今回はここまでの諸々の事情により学生数が減ってしまった三大怪造学校が統合した新生古頃怪造高等学校の学祭、古頃大祭が舞台。なんでも企画一位になれば校長にして世界に七人の怪造学教授の一人、宇宙木氷蜜(うつぎひみつ)がその能力と権力を最大限に活用して何でも願いを一つ叶えるとか言い出したモノだからさぁ、大変。しかも、そこに虚界の権力者、悲哀大公と憤怒大公の争いも絡んできて……

とまぁ、要するに古頃大祭が虚界の代理戦争となる御華詩なのです。まぁ、そっちの顛末はネタばれるので置いといて、根底のテーマ部分について。統合して他校の生徒も混ざって新しい出会いもあり、伊依の理想でしかなかった、現状を変えるだけで満足していた思考は、更なる未来への道を模索し始めます。

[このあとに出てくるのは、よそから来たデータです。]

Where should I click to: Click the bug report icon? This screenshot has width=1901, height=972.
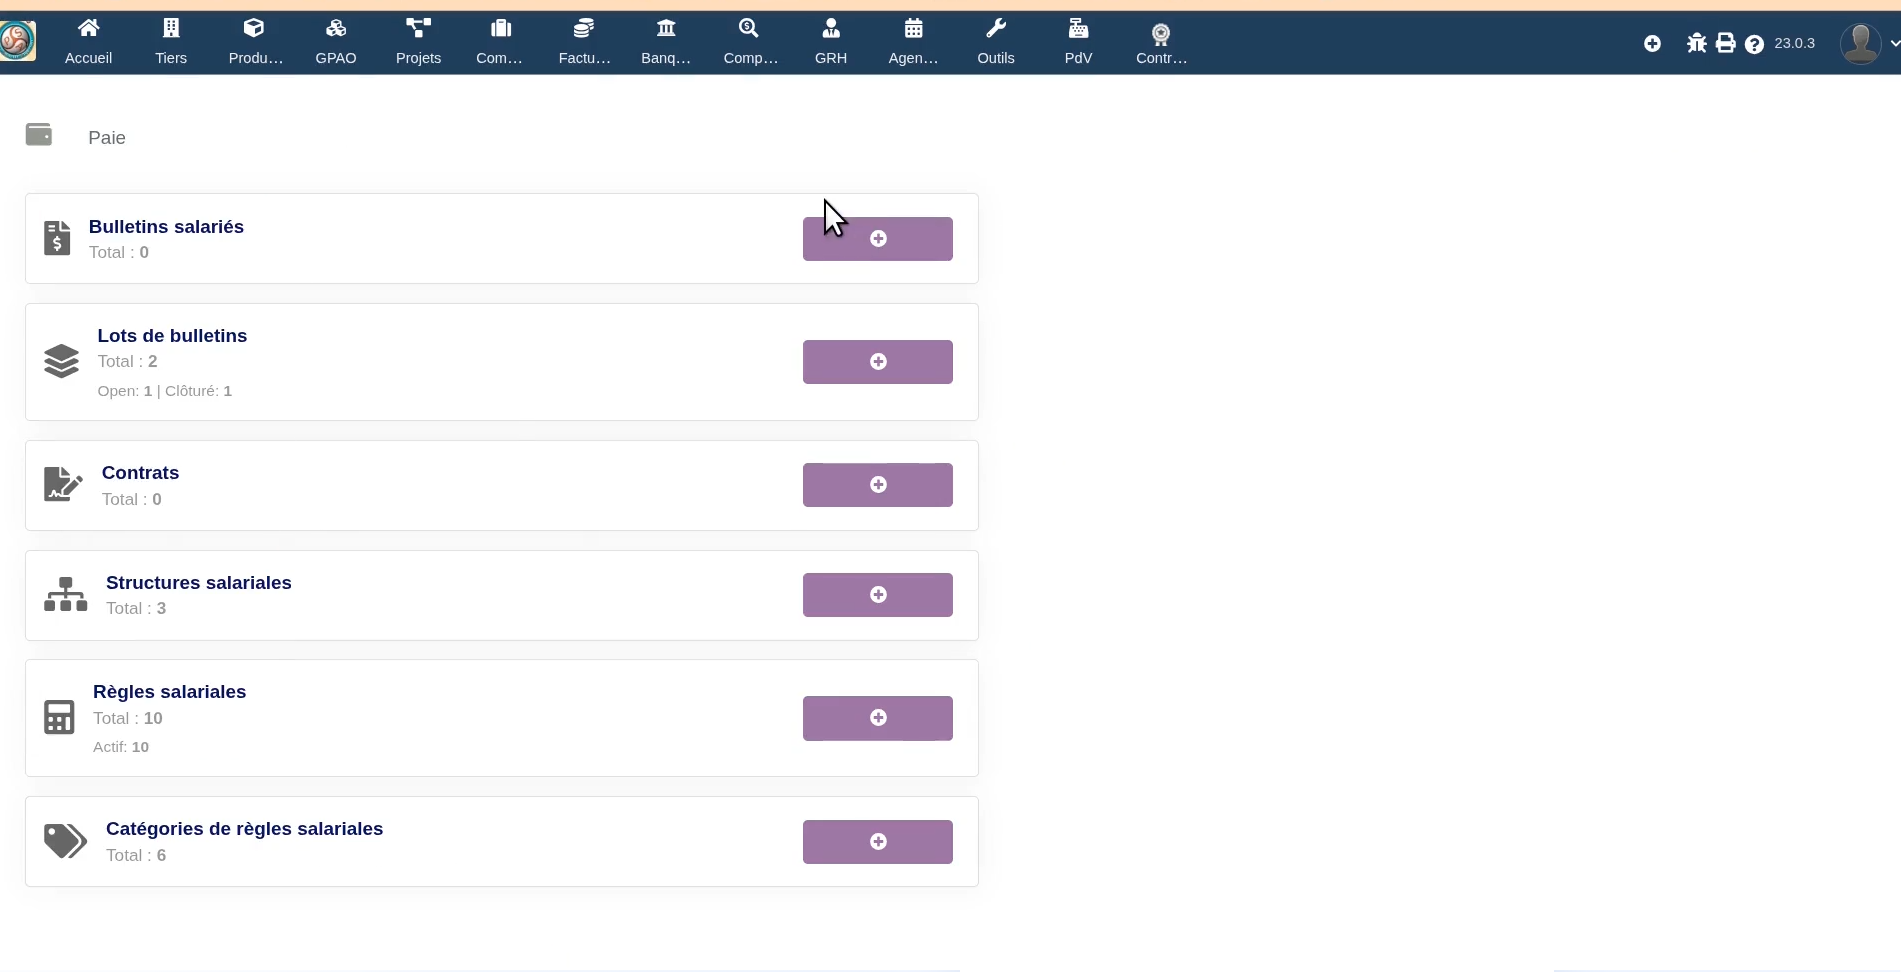(1697, 43)
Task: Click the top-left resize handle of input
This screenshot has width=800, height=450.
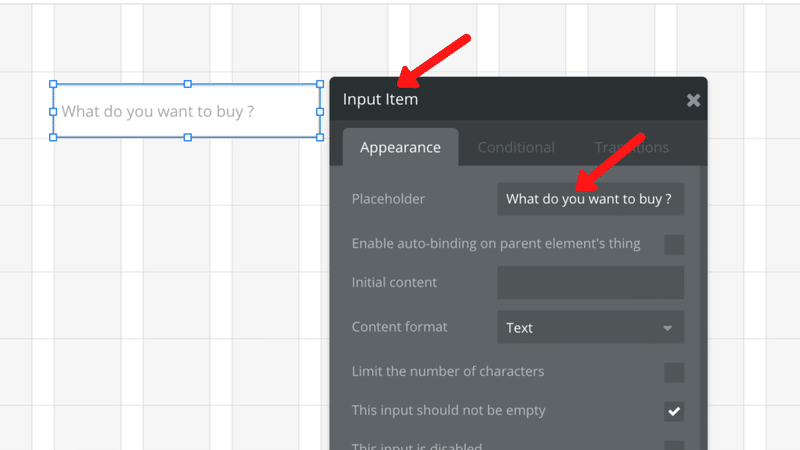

その中で繰り広げられる問答が非常に興味深い。ちょっとご都合主義な部分もあるけれど、大筋で説得力のある理論を構築しています。それは、きっと、怪造生物と人間なんてフィクションの世界だけでなく、この世界にも通用するものなんでしょうね。そんなことを感じさせられてしまいました。

どうしても日日日作品読んでると根底の深いモノのに目がいきますが、勿論、トンデモ無いことをされて久々にぶち切れた伊依やら、トンデモ無い格好をさせられた舞弓とか見所も沢山ありました。

その裏で、この世界の根幹に関わる事実も徐々に見え隠れし始めて、先が楽しみです。

そんな訳で引き続き次は『アンダカの怪造学Ⅵ 飛べない蝶々の鳥かご迷路』です。